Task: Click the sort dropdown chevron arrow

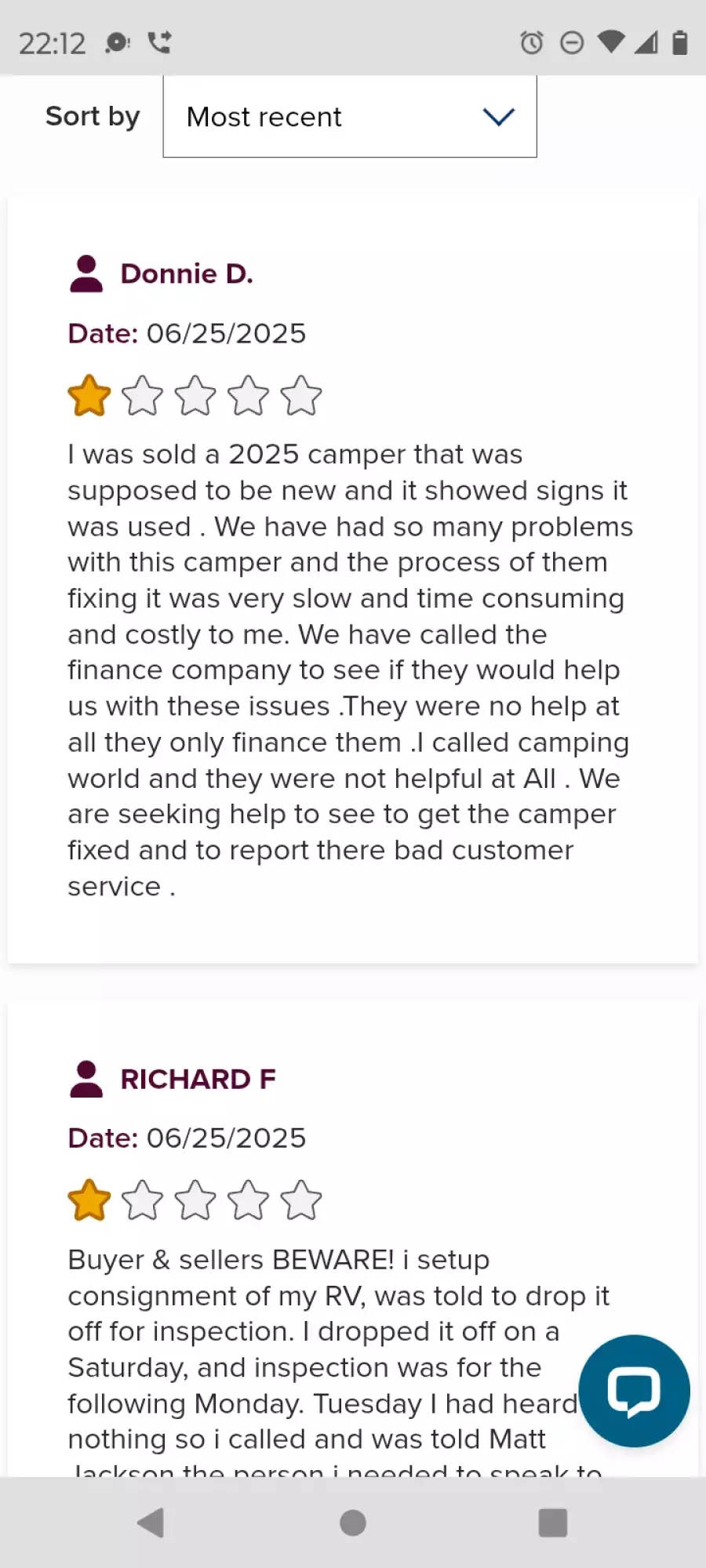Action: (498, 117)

....

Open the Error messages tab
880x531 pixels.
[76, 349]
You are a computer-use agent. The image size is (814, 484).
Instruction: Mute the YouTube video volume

....

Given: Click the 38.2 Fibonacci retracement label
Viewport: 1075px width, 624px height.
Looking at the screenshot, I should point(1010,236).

....

## DIRECTIONS FOR THIS TASK
Word for word, restate the lines of the data above that fall between the line holding "You are a computer-use" and the line holding "Instruction: Mute the YouTube video volume", inclusive, and no other lines.

## RESULT FOR THIS EXERCISE
You are a computer-use agent. The image size is (814, 484).
Instruction: Mute the YouTube video volume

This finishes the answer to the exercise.